図2:ディープ・ニューラル・ネットワーク(DNN)。大量のデータセットを使用して「トレーニング」したネットワークは物体を分類、検出する方法を「学習」し、この学習が進むにつれて重み(係数)が微調整されていきます。

ニューラル・ネットワークでは、すべてのノードが次の層のすべてのノードに接続されます。ノードの層を増やすことで、物体検出/分類、顔認識、ジェスチャ認識など多くのアプリケーションにおいて伝統的なコンピュータ・ビジョン・アルゴリズムを上回る精度を達成できます。前処理と後処理が必要なため、プログラマブル・ソリューションが完全に不要になるわけではありませんが、DNNは飛躍的に高い精度を実現できるため、分類、検出、認識などの解析における事実上の標準となっています。

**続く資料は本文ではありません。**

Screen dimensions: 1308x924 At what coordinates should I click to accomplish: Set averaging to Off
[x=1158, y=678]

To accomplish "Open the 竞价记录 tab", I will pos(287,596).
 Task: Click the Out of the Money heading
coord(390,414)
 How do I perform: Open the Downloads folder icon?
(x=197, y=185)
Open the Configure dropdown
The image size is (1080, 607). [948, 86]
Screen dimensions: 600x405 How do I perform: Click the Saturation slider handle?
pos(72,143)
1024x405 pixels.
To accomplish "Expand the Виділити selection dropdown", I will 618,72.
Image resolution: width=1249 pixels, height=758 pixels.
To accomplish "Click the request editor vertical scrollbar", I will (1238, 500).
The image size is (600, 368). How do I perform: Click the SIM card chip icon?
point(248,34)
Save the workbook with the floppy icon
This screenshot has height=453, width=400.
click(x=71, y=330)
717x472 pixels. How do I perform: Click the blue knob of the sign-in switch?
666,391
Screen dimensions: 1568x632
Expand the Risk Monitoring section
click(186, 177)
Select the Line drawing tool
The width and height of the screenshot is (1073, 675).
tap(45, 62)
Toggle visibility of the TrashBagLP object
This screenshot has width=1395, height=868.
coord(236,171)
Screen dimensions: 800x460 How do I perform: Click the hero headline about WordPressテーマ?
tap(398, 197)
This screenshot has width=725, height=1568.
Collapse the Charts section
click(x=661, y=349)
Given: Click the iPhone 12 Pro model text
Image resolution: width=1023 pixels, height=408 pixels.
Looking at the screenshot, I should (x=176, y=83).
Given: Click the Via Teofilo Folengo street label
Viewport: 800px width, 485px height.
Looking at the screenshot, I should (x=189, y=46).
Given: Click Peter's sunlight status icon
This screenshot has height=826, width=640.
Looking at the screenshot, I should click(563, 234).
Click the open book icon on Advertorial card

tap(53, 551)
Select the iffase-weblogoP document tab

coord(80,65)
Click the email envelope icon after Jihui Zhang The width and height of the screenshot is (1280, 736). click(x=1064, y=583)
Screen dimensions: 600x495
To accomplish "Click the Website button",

畳込みニューラル・ネットワークを利用した衝突被害軽減ブレーキ(AEB)

畳込みニューラル・ネットワーク(CNN)はDNNの一種で、画像認識における最先端の手法となっています。CNNはビデオ入力の各イメージをフレームごとに処理します。CNNでは、フィルタを使用して各イメージを畳込み処理して中間特徴マップを得ます。これを複数の層に対して繰り返して実行し、低レベル特徴、中レベル特徴、高レベル特徴を抽出したものを、衝突被害軽減ブレーキ(AEB)システムの歩行者検出などのアプリケーションで利用します(図3)。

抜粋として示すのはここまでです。